Symphony No. 3 (1983)

Symphony No. 3 (1983)

By Michael Klein, Temple University

Written for the concert Creative Links: The Career of Witold Lutoslawski, performed on Nov 18, 2005 at Avery Fisher Hall at Lincoln Center.

Beginning in the 1960s, Lutoslawski’s international reputation brought him enough commissions and performances to allow full devotion to composition. In 1974, while receiving an honorary doctorate from Northwestern University, Lutoslawski accepted one such commission from the Chicago Symphony Orchestra. Though he immediately started sketching what would become his Symphony No. 3, he soon had to put the project aside to complete other commissions. In addition, he may have felt that his next Symphony should only proceed after solving the problems of melodic writing that came with his limited aleatory technique. Finally, in 1981 Lutoslawski resumed intensive work on his Symphony No. 3, which Sir Georg Solti and the Chicago Symphony Orchestra premiered in September 1983.

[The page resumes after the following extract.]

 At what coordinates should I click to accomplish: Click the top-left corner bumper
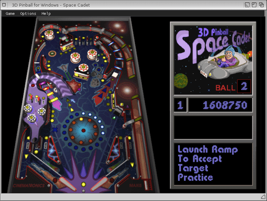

Following a plan found in his Symphony No. 2, Preludes and Fugues, and String Quartet, the work employs a two-movement form where the movements proceed without a break. The first movement is brief and episodic, with each episode framed by a four-note jab in the brass. The second movement becomes more lyrically narrative, leading to a culminating climax that concludes with that same four-note motive. As the second movement proceeds, we hear the fruits of Lutoslawski’s labors with melodic writing. In particular, the final section features a long-breathed melody that reaches a rather ecstatic moment punctuated by a fabulous, sustained texture in the percussion, evoking a gamelan effect. It is difficult to refrain from gushing over this passage, which brings the work to an instant of unqualified optimism rarely found in Lutoslawski’s uncompromisingly modernist music. The Symphony No. 3 is Lutoslawski’s masterpiece among masterpieces. It fulfills the promise that a young Polish composer once pursued among the ashes of a culture dashed by war and tyranny.